• Assignment
From the entries below, report only the number of lines that contain the word "Toggle".

• Provided data
· · · ·
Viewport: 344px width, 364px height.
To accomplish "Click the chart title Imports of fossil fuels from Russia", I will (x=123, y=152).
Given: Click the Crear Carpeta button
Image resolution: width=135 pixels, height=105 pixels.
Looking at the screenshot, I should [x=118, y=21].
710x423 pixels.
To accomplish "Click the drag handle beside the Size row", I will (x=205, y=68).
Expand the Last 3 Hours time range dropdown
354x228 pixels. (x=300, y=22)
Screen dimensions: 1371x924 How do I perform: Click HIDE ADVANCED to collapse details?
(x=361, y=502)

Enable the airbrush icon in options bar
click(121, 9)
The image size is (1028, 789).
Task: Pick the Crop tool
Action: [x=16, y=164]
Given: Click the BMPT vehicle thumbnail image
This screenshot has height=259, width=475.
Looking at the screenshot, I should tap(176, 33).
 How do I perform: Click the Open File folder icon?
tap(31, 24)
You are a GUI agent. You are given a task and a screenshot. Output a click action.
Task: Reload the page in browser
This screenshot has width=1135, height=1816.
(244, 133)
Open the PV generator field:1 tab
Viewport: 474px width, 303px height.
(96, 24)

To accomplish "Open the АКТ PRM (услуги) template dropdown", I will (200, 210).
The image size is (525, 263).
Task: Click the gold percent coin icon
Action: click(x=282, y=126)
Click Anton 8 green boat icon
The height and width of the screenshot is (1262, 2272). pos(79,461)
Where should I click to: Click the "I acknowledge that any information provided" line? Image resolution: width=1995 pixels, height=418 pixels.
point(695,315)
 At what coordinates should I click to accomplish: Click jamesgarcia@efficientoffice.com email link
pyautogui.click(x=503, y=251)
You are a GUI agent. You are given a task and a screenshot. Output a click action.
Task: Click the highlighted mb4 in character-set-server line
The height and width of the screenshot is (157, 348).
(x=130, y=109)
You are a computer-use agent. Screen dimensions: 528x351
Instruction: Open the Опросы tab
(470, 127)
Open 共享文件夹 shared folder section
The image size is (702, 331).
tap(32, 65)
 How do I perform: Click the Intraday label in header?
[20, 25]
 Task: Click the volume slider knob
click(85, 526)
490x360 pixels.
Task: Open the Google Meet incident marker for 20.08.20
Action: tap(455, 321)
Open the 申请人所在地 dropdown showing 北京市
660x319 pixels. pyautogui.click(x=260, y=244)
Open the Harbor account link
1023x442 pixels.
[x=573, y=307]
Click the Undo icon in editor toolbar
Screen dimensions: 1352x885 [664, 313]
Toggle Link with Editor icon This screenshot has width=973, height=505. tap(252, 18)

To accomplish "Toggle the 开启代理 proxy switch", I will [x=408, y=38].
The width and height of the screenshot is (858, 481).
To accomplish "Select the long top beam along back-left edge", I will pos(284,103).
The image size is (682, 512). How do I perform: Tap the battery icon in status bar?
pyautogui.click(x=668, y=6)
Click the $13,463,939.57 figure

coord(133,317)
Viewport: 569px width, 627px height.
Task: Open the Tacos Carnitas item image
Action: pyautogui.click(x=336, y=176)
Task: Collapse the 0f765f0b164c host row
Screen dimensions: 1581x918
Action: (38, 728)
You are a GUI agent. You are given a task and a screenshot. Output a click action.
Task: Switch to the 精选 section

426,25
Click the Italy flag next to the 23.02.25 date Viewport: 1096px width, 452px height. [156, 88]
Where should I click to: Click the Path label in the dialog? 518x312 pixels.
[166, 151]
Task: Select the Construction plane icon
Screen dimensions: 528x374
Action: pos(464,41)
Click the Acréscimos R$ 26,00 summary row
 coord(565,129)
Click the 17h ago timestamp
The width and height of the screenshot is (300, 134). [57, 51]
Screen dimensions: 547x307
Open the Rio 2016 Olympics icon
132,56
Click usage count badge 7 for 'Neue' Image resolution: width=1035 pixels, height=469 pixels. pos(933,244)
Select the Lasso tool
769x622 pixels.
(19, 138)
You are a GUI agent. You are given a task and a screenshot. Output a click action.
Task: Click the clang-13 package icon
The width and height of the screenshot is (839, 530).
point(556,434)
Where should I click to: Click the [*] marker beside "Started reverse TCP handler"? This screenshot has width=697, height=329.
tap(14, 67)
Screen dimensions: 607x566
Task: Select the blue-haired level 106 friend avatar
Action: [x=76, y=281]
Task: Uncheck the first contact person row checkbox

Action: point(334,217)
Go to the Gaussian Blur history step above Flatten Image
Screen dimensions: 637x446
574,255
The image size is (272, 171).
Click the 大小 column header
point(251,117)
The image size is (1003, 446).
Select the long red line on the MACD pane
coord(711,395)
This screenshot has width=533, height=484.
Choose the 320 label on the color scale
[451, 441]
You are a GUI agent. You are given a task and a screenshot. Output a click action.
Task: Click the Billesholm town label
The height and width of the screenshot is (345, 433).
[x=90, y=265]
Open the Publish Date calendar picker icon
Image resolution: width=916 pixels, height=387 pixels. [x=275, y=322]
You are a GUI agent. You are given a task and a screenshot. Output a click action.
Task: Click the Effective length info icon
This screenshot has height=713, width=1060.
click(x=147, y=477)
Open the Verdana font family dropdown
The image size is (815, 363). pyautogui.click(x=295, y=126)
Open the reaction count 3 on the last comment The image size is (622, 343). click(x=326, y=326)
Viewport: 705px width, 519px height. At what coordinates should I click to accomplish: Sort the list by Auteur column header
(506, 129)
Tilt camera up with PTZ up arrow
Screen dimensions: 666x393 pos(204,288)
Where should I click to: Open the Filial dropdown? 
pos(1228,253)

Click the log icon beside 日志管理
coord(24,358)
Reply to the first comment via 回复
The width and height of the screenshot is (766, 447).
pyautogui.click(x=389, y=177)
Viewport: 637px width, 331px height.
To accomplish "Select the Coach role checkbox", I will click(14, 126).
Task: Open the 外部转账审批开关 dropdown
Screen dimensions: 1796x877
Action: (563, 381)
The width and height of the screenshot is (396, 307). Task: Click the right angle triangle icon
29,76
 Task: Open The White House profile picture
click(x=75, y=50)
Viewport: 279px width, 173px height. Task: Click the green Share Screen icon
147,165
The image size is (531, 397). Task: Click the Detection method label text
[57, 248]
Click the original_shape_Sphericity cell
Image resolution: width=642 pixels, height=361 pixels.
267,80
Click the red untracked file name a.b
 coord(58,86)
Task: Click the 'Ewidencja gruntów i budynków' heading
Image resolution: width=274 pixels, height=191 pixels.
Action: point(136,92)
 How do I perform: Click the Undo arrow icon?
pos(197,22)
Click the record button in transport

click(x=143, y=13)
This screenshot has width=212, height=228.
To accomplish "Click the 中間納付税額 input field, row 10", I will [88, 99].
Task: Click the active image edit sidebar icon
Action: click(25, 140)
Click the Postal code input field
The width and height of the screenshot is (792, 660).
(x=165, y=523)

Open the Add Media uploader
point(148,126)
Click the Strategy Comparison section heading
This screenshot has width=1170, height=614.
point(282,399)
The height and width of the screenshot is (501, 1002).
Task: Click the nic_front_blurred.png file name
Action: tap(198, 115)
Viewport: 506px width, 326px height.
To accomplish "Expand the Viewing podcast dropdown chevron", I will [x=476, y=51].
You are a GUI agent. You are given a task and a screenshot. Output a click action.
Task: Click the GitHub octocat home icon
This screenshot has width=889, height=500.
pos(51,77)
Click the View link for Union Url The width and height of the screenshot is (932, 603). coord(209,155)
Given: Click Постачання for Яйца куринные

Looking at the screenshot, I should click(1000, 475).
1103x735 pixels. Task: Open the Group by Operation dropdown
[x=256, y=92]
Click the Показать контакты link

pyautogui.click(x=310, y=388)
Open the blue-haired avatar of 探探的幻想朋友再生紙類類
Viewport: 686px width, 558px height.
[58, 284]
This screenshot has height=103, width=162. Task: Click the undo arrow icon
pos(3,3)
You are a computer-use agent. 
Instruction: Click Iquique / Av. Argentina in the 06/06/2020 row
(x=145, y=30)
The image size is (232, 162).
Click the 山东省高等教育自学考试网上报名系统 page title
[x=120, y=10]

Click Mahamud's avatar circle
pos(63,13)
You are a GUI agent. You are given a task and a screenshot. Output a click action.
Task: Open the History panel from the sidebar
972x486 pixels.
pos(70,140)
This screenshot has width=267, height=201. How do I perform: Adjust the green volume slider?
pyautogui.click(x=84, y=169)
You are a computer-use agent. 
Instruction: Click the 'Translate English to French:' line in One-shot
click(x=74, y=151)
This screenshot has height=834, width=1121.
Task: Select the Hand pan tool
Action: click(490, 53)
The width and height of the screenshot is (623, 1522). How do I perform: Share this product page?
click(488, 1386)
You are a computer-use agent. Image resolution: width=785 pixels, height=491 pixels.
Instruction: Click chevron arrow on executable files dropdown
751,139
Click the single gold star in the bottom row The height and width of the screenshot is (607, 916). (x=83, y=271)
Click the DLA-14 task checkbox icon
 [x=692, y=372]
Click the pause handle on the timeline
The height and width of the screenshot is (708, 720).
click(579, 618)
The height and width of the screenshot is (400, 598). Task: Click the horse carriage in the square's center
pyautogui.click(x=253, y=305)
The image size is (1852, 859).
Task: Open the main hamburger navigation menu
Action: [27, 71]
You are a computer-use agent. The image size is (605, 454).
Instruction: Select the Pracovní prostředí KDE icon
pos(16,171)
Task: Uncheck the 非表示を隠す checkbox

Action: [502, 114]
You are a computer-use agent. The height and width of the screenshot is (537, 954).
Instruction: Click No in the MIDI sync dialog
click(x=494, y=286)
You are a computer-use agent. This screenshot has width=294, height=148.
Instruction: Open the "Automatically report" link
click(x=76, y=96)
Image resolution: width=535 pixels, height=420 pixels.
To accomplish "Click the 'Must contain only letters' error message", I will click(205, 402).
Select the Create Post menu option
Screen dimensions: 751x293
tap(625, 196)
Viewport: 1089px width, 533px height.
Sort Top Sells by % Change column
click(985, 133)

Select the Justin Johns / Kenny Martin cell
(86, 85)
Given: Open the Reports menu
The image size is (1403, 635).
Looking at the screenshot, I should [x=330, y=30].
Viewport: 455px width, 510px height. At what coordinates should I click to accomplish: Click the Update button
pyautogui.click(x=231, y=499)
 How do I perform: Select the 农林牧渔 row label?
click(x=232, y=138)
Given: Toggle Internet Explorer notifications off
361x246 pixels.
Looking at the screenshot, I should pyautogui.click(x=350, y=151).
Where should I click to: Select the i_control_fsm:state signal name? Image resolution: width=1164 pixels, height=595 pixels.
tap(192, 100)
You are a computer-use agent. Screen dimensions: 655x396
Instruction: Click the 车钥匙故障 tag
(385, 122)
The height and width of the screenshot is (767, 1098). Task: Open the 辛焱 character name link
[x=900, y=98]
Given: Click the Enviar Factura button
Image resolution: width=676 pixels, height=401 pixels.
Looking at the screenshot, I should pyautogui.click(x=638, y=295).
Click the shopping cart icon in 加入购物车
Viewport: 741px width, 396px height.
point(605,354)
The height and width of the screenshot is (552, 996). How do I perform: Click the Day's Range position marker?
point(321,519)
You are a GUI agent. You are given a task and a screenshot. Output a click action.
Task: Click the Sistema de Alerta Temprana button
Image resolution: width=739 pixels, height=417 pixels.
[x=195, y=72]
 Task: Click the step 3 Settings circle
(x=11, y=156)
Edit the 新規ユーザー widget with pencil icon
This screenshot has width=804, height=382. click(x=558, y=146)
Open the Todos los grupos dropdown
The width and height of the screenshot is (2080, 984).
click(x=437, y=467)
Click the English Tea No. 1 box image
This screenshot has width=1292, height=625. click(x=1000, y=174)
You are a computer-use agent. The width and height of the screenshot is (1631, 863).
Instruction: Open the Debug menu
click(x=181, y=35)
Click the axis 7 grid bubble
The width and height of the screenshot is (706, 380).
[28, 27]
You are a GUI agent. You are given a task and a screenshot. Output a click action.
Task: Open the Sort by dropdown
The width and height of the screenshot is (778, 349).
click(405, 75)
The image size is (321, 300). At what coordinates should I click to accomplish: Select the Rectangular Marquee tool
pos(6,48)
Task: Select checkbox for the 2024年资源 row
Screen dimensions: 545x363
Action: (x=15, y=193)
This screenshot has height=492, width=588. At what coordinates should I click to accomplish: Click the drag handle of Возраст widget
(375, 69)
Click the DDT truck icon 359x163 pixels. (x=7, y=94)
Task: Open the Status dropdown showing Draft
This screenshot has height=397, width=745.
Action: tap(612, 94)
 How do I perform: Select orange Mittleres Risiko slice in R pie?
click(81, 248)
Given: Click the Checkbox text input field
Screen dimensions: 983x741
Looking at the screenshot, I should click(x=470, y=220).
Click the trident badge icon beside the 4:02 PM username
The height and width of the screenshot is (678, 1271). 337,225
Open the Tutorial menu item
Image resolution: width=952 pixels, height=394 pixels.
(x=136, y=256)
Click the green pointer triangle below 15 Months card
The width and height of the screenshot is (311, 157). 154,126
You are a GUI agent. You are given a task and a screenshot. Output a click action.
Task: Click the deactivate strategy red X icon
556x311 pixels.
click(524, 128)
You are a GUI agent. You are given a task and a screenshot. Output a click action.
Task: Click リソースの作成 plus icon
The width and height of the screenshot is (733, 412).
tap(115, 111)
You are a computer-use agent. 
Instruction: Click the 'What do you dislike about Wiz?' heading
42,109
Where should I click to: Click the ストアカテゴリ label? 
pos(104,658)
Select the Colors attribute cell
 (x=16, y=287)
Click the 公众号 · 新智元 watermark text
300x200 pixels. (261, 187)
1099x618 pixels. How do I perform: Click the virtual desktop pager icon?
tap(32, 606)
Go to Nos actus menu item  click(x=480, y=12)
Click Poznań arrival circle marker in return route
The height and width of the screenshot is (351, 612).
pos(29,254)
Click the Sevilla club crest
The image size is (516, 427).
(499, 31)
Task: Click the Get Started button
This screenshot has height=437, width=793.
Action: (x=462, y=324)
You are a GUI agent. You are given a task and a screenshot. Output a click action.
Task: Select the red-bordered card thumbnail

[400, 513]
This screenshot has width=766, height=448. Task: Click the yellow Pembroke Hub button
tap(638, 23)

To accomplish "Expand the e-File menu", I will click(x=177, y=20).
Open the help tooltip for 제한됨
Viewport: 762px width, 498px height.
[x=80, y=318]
· · · ·
• Answer section
3